### What is expected:
Copy out verbatim every line of the records from the line containing "varnished (170, 677)" through the last line of the records, both included.
^^^^^^^^^^^^^^^^
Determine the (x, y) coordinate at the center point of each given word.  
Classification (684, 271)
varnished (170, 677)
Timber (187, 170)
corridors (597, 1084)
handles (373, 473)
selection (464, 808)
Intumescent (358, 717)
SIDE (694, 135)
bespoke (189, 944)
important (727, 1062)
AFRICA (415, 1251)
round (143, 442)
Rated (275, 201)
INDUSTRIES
^^^^^^^^^^^^^^^^
### Output of the exercise:
varnished (170, 677)
Timber (187, 170)
corridors (597, 1084)
handles (373, 473)
selection (464, 808)
Intumescent (358, 717)
SIDE (694, 135)
bespoke (189, 944)
important (727, 1062)
AFRICA (415, 1251)
round (143, 442)
Rated (275, 201)
INDUSTRIES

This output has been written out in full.